As community-wide standards for XML tags are required for automated data access, so are such standards for document types. That is, the specifications must include definitions for the documents in which the defined tags will be used. A document type might be defined for ceramics, as suggested above, with the sherds and vases carefully connected to contexts by the context tag, implying another document type for contexts. If this begins to sound like a database design, it is. In fact, the home page for XSTAR, an XML system currently being designed for archaeology, says this about its XML definitions, called ArchaeoML: "An ArchaeoML document type, with its particular configuration of elements and attributes, performs the same role in XSTAR's native-XML database structure that a relational table, with its particular group of data fields, would perform in a relational database structure. . . . To avoid confusion, it is worth emphasizing that ArchaeoML . . . defines a general-purpose database structure. That is what is needed to create an integrative and efficiently searchable digital resource." (http://oi.uchicago.edu/OI/PROJ/XSTAR/DocumentTypes.html; accessed 15 March 2005)

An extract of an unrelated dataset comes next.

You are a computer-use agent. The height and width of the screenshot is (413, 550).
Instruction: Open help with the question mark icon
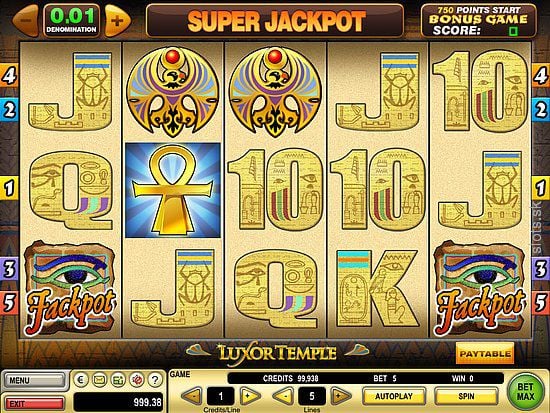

As I read this, ArchaeoML is an attempt to define a standard data organization scheme to be used by archaeologists to provide access to data; the standards consist of a group of XML terms and document types that, taken together, should be used to record all data from excavations. The benefits of such an approach are obvious: the common terms and documents enable automated searches across archives and data sets. The disadvantages are also obvious: the common terms and document types have not been developed, much less accepted, by the community that is expected to use them; the data structure implied by the terms and document types has not been vetted by the wider community;1 the tools to put such an approach to work are not widely available; tools to put this (or any other data structure) into practice are available if the starting point is database management software rather than XML; implementing the common data structure and terminology is not easier in XML than with database management systems.
XSTAR uses JAVA-based software and an XML-based data organization plan (neither complete at the time of this writing) for recording, storing, and retrieving archaeological data. Its developers aim to introduce a common archaeological recording system for excavators in order to foster easier access to data. To do so, however, XSTAR has chosen XML, not just common terms and organizational rubrics, as a necessary component. Leaving aside for the moment the possibility of a common recording system, what requires XML if a common recording system is to be used in archaeology? In fact, nothing. If a common recording system can be used, it can be implemented with XML, database management systems, spreadsheets, word processors, or virtually any other underlying computer technology. Indeed, common terms could be used on paper files and card catalogs. As it happens, only one of the computing technologies is both well-suited to the task and widely available in forms that have been thoroughly tested, are robust, and can be obtained from various vendors at reasonable prices -- database management systems.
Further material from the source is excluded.